Gone Away

Science Fiction: The Movie


Now that the fuss over Star Wars: Revenge of the Sith has died down, it is probably safe for me to venture a few thoughts on the matter. Let me point out right away that I have not seen the movie so this will not be a review. My impressions stem from the hundreds of reviews in the blogs, the kindest and most thoughtful of which may be Gary of Both World's article Destiny and Darth Vader.

I am no great fan of the Star Wars movies, considering them to be little more than cowboys and indians in space with a few special effects thrown in to impress. This is caused by the fact that, to my mind, the best space movie of all time was 2001: A Space Odyssey; I am still waiting for something to beat that for realism, story line and visual awe.

Yes, we can laugh now at the so-sixties psychedelia of the entry into Jupiter's atmosphere; we can complain about the introductory nonsense of Kubrick's version of Planet of the Apes; and there is an element of fudging the ending in the scenes from Jupiter itself (yet I still think they are wonderful to behold). But nothing has approached the movie's vision of the realities of space, no-one else has so elegantly combined classical music with the ponderous dance of spacecraft, no other science fiction movie has such depth in its consideration of humanity's first encounter with alien intelligence.

There is a short scene early on in the movie that brings home to us one of the ruling factors in space travel: weightlessness. A stewardess on the shuttle to the moon enters a tubular tunnel from the side, clomps up the wall in her magnetic shoes and disappears through a doorway at the top of the tunnel, her whole perspective of what is "down" now radically altered. In the spacecraft sent to Jupiter later in the movie this is not forgotten. The ship rotates about a central axis to create its own gravity and so we have the scene where a crew member takes his exercise by running along a passage that loops around to form a circle. How much more intelligent this is than the way Star Wars characters can wander around their spacecraft on a floor that is always "down".

I think 2001 was also the first movie to include a computer with character. And what a character! HAL steals the show with his soft-spoken menace. How ironic that he should be the forebear to the cutesy R2D2 and the irritating predictability of C3PO.

Of course, 2001 does avoid the difficult problem of the appearance of aliens; we are shown an artifact (the famous black monolith) but never the creators. There may be wisdom in this since our imagination is so much more effective in creating mystery than the actual physical appearance of an alien.
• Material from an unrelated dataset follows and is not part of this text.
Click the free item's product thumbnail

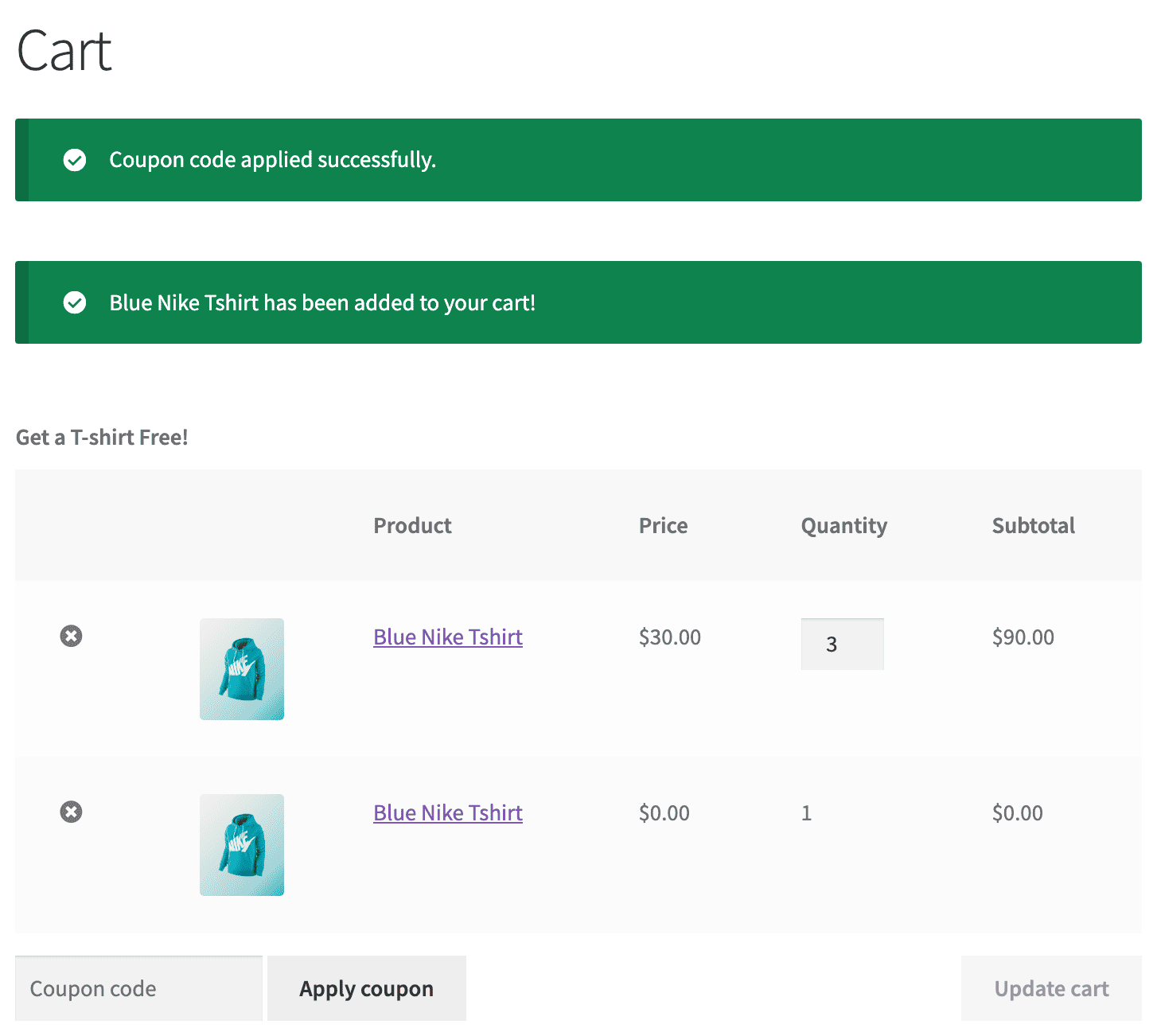[x=241, y=845]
The wide variety of alien life depicted in the Star Wars series says much for the inventiveness of its designers but does little to heighten our awareness of just how alien another life form might be. A step beyond little green men maybe, but still generally bipedal in form and usually with two arms. And I suppose this has to be better than Star Trek's assumption that alien-ness is entirely a matter of different foreheads and ears.

Star Wars also gives the impression that humans are by far the most numerous species in the universe. Wherever you go, you bump into them and the thousands of starship troopers all seem to be humans in fancy suits of armor. Most of the rebels are human too. Compare this to the tiny number of aliens around - wookies, for instance. I happen to like wookies; they may not be great conversationalists but their sheer size and strength would have given them some advantages in populating the universe, one would think. Yet, to my knowledge (which is not extensive - I mentioned that I am not a fan), Chewbacca seems to have been the only one in all the movies. I guess most aliens must be stay-at-home types.

There have been movies that considered various aspects of the realities of space travel in a similar way to 2001. Although a spoof of space movies, the little known Dark Star dealt with the boredom inherent in the ultra-long journeys required by the immensity of space. It also had one of the cheapest and most original of all aliens: a beachball that began as quite cute but became seriously threatening when it tried to dislodge one of the characters from the side of a bottomless elevator shaft.

Silent Running was a movie that looked at the possibility of preserving and transporting earth's plant life to another planet. Again, boredom proved a major factor in the movie's consideration of the problems of space travel. The makers were at least thinking about how we might meet such challenges.

In contrast, Star Wars is hardly a series about space at all. It does not give any serious consideration to any of the realities of traveling through space and merely sets a fairly standard "good guys/bad guys" plot in a universe where going from one planet to another is just a matter of jumping into your spaceship and hitting the accelerator. By all accounts, the latest in the series is more of the same. It might be fun in a sort of action movie sense but nothing more than that.

In the fantasy genre, Lord of the Rings remains the giant that inspired hundreds of imitators and Tolkien is still the man every fantasy writer has to aim at. But when it comes to space movies and science fiction, 2001 is the one to beat.